The Emerging Organisation
Machine in Control, Human in Context
A deep analysis of Level 3 in the selfdriven Situational Awareness Framework for Organisations — and its implications for governance, identity, and human purpose
- selfdriven.foundation
- selfdriven.ai/research
- March 2026
- Classification: Public
Abstract
This paper examines the selfdriven Situational Awareness Framework for Organisations, a three-level maturity model that maps the evolving relationship between human decision-makers and AI systems. While Levels 1 and 2 describe familiar territory — tool-centric operations and collaborative human-machine workflows — Level 3, designated “Emerging: Machine in Control, Human in Context,” represents a fundamentally different organisational paradigm. Drawing on Endsley’s foundational three-level situation awareness model (perception, comprehension, projection), the Human Conductor model pioneered by the selfdriven Foundation, and contemporary research in human-AI teaming, this paper provides an in-depth analysis of what Level 3 means in practice: how organisations transition to it, what governance architectures sustain it, and why cryptographic identity infrastructure — specifically KERI/ACDC self-sovereign identity — is essential to making it work safely.

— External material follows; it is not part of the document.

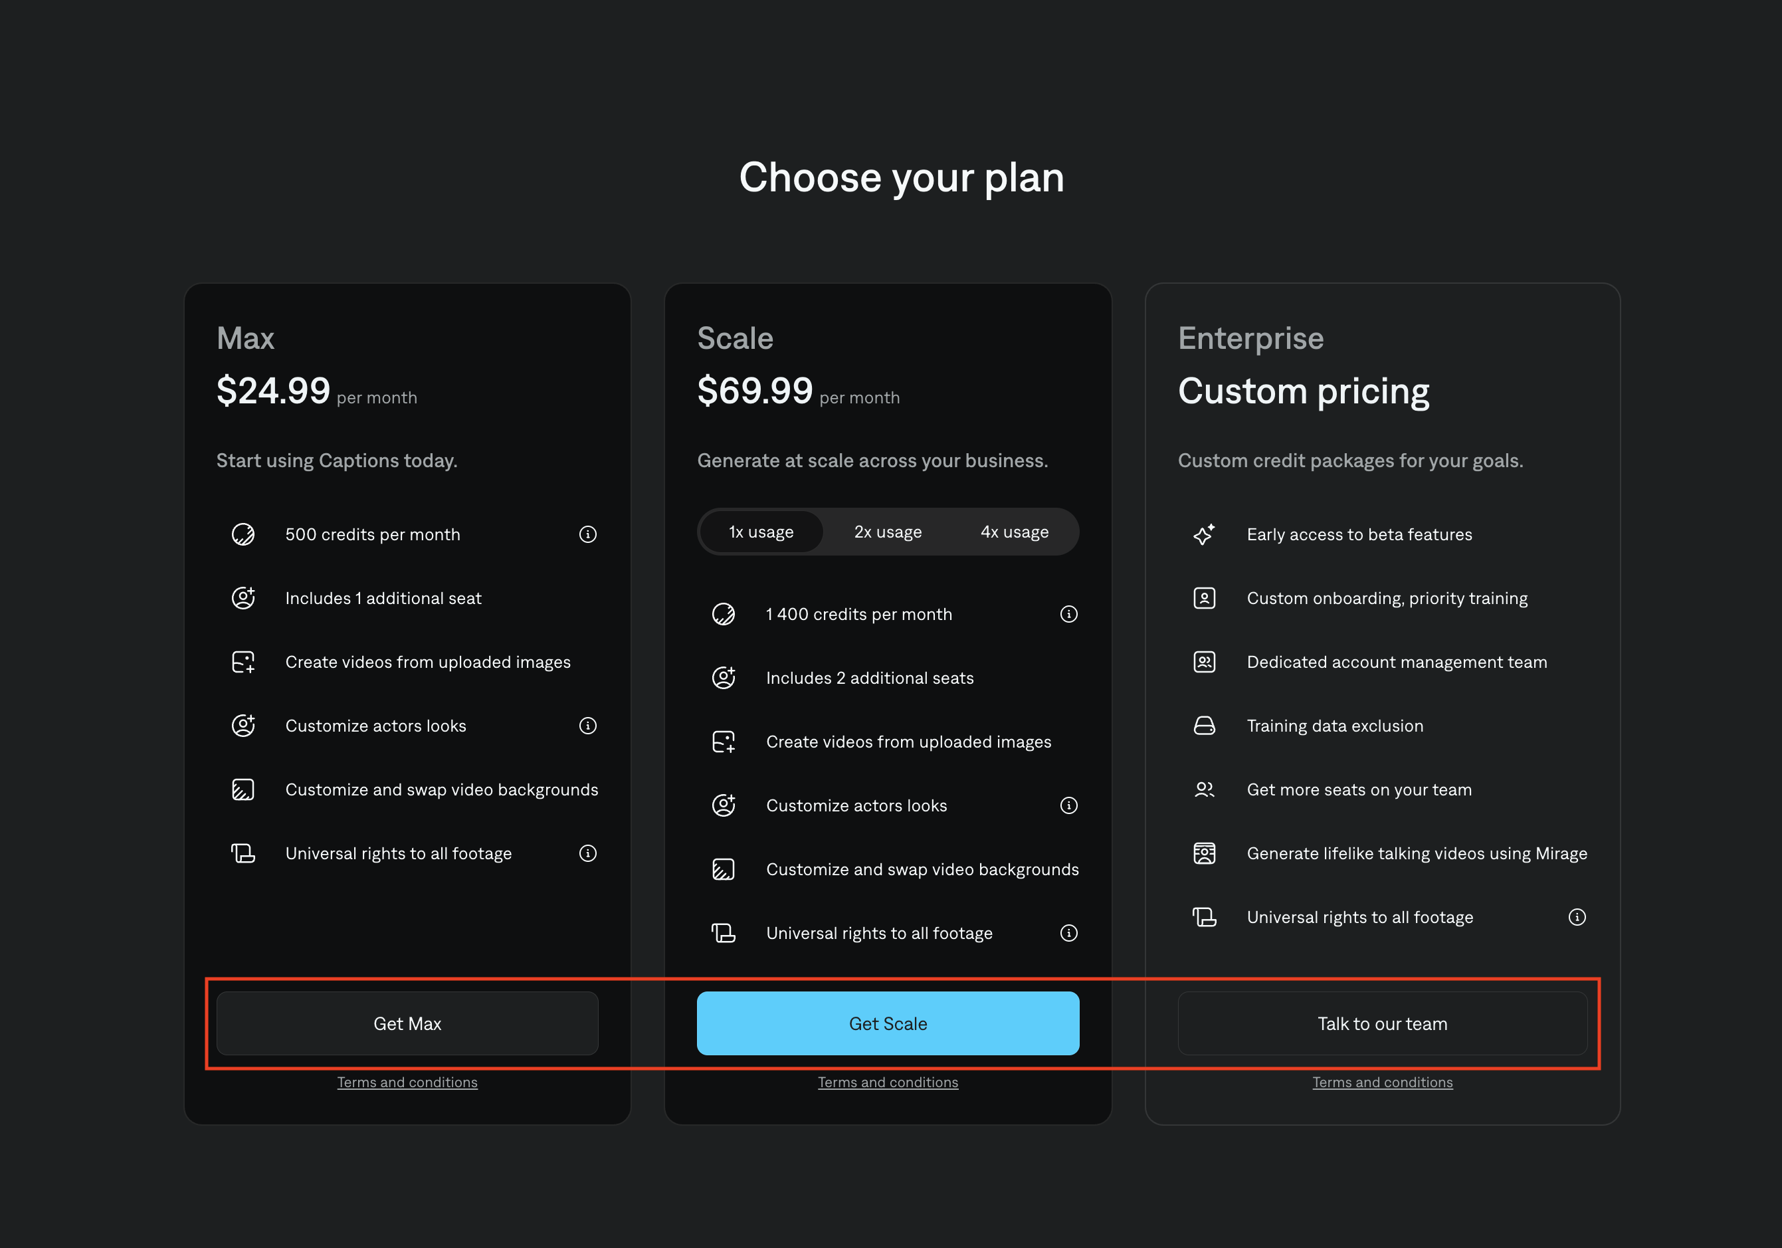Image resolution: width=1782 pixels, height=1248 pixels.
Task: Click Max Universal rights info icon
Action: [588, 853]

1. Introduction: The Situational Awareness Imperative
The concept of situational awareness (SA) has deep roots in human factors research, originating in aviation and military command-and-control contexts. Endsley’s widely adopted three-level SA model defines awareness as a progression from perceiving elements in the environment (Level 1), through comprehending their meaning in relation to goals (Level 2), to projecting future states of the system (Level 3). This model has proven remarkably durable, informing decades of research in autonomous systems, cybersecurity, robotics, and human-AI teaming.
The selfdriven Situational Awareness Framework for Organisations adapts this foundational SA concept into an organisational maturity model — one that describes not the awareness of an individual operator, but the collective posture of an entire enterprise toward AI-driven decision-making. The framework’s three levels — Legacy, Transitional, and Emerging — chart a progression from human-controlled, tool-centric operations through collaborative human-machine workflows to a paradigm where machines execute adaptive strategies autonomously within human-defined ethical boundaries.
The accompanying “before and after” diagram published at selfdriven.ai visualises this progression as a shift in the locus of control: from humans issuing instructions to tools, through humans co-deciding with machines, to humans defining context, values, and purpose while machines handle execution, adaptation, and optimisation at scale. This paper provides an overview of all three levels before dedicating its core analysis to Level 3 — the Emerging state — where the most profound organisational, ethical, and technical questions arise.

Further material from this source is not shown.